_WRITTEN EXERCISE_
Reproduce the records below with every occurrence of "computer-use agent" swapped for "desktop automation agent", changing nothing else.
-------- EXCERPTED DATA --------
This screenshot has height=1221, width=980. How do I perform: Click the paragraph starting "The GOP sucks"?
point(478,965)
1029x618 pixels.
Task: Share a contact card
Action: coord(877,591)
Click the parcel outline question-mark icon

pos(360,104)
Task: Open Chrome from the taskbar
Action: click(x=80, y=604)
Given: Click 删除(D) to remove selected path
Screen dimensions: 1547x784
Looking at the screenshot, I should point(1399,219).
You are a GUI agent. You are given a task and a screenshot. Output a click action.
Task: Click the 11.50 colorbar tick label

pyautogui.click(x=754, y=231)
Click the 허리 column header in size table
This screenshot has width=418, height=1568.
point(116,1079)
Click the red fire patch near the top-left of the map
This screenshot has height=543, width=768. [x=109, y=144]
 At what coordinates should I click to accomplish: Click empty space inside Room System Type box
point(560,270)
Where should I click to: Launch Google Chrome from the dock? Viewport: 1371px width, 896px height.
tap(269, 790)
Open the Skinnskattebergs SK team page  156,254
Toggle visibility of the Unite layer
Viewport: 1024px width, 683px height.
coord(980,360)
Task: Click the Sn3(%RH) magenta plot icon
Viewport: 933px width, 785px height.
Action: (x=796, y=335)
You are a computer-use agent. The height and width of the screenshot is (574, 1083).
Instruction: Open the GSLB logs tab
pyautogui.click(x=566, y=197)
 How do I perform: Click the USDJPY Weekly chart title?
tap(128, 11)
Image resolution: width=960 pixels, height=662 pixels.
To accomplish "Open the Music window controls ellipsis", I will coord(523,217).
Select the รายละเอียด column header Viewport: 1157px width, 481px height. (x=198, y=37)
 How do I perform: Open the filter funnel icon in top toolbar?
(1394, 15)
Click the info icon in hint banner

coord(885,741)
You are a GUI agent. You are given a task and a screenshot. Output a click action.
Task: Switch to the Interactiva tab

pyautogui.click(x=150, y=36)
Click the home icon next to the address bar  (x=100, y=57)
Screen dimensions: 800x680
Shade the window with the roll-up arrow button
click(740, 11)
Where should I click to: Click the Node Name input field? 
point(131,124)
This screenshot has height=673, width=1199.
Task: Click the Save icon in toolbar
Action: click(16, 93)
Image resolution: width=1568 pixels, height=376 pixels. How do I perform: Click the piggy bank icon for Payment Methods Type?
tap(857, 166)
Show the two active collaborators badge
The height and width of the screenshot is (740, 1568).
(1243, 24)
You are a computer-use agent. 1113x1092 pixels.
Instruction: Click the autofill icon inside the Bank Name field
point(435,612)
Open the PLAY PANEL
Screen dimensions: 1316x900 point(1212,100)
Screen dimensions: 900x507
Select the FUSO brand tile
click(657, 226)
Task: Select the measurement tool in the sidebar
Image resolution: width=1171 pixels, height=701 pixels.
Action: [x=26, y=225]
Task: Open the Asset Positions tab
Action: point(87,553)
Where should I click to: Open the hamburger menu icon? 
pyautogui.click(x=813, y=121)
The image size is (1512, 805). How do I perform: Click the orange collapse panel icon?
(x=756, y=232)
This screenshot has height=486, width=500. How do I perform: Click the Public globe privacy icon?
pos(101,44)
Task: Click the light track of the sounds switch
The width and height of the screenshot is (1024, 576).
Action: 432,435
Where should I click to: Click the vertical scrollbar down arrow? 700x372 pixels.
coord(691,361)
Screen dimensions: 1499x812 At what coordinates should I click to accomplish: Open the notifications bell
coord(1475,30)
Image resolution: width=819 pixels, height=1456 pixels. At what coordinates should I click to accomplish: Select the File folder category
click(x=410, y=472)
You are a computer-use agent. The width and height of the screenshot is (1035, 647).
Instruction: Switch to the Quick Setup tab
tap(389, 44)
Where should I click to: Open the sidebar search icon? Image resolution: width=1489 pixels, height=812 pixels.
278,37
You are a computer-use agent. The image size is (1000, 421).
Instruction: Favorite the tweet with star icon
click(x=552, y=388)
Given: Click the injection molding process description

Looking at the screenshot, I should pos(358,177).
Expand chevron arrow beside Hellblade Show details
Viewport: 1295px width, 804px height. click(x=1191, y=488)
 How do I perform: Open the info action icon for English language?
--------
_WRITTEN RESPONSE_
This screenshot has height=1221, width=980. How do I perform: Click the paragraph starting "The GOP sucks"?
point(478,965)
1029x618 pixels.
Task: Share a contact card
Action: coord(877,591)
Click the parcel outline question-mark icon

pos(360,104)
Task: Open Chrome from the taskbar
Action: click(x=80, y=604)
Given: Click 删除(D) to remove selected path
Screen dimensions: 1547x784
Looking at the screenshot, I should point(1399,219).
You are a GUI agent. You are given a task and a screenshot. Output a click action.
Task: Click the 11.50 colorbar tick label

pyautogui.click(x=754, y=231)
Click the 허리 column header in size table
This screenshot has width=418, height=1568.
point(116,1079)
Click the red fire patch near the top-left of the map
This screenshot has height=543, width=768. [x=109, y=144]
 At what coordinates should I click to accomplish: Click empty space inside Room System Type box
point(560,270)
Where should I click to: Launch Google Chrome from the dock? Viewport: 1371px width, 896px height.
tap(269, 790)
Open the Skinnskattebergs SK team page  156,254
Toggle visibility of the Unite layer
Viewport: 1024px width, 683px height.
coord(980,360)
Task: Click the Sn3(%RH) magenta plot icon
Viewport: 933px width, 785px height.
Action: (x=796, y=335)
You are a desktop automation agent. The height and width of the screenshot is (574, 1083).
Instruction: Open the GSLB logs tab
pyautogui.click(x=566, y=197)
 How do I perform: Click the USDJPY Weekly chart title?
tap(128, 11)
Image resolution: width=960 pixels, height=662 pixels.
To accomplish "Open the Music window controls ellipsis", I will coord(523,217).
Select the รายละเอียด column header Viewport: 1157px width, 481px height. (x=198, y=37)
 How do I perform: Open the filter funnel icon in top toolbar?
(1394, 15)
Click the info icon in hint banner

coord(885,741)
You are a GUI agent. You are given a task and a screenshot. Output a click action.
Task: Switch to the Interactiva tab

pyautogui.click(x=150, y=36)
Click the home icon next to the address bar  (x=100, y=57)
Screen dimensions: 800x680
Shade the window with the roll-up arrow button
click(740, 11)
Where should I click to: Click the Node Name input field? 
point(131,124)
This screenshot has height=673, width=1199.
Task: Click the Save icon in toolbar
Action: click(16, 93)
Image resolution: width=1568 pixels, height=376 pixels. How do I perform: Click the piggy bank icon for Payment Methods Type?
tap(857, 166)
Show the two active collaborators badge
The height and width of the screenshot is (740, 1568).
(1243, 24)
You are a desktop automation agent. 1113x1092 pixels.
Instruction: Click the autofill icon inside the Bank Name field
point(435,612)
Open the PLAY PANEL
Screen dimensions: 1316x900 point(1212,100)
Screen dimensions: 900x507
Select the FUSO brand tile
click(657, 226)
Task: Select the measurement tool in the sidebar
Image resolution: width=1171 pixels, height=701 pixels.
Action: [x=26, y=225]
Task: Open the Asset Positions tab
Action: point(87,553)
Where should I click to: Open the hamburger menu icon? 
pyautogui.click(x=813, y=121)
The image size is (1512, 805). How do I perform: Click the orange collapse panel icon?
(x=756, y=232)
This screenshot has height=486, width=500. How do I perform: Click the Public globe privacy icon?
pos(101,44)
Task: Click the light track of the sounds switch
The width and height of the screenshot is (1024, 576).
Action: 432,435
Where should I click to: Click the vertical scrollbar down arrow? 700x372 pixels.
coord(691,361)
Screen dimensions: 1499x812 At what coordinates should I click to accomplish: Open the notifications bell
coord(1475,30)
Image resolution: width=819 pixels, height=1456 pixels. At what coordinates should I click to accomplish: Select the File folder category
click(x=410, y=472)
You are a desktop automation agent. The width and height of the screenshot is (1035, 647).
Instruction: Switch to the Quick Setup tab
tap(389, 44)
Where should I click to: Open the sidebar search icon? Image resolution: width=1489 pixels, height=812 pixels.
278,37
You are a desktop automation agent. The image size is (1000, 421).
Instruction: Favorite the tweet with star icon
click(x=552, y=388)
Given: Click the injection molding process description

Looking at the screenshot, I should pos(358,177).
Expand chevron arrow beside Hellblade Show details
Viewport: 1295px width, 804px height. click(x=1191, y=488)
 How do I perform: Open the info action icon for English language?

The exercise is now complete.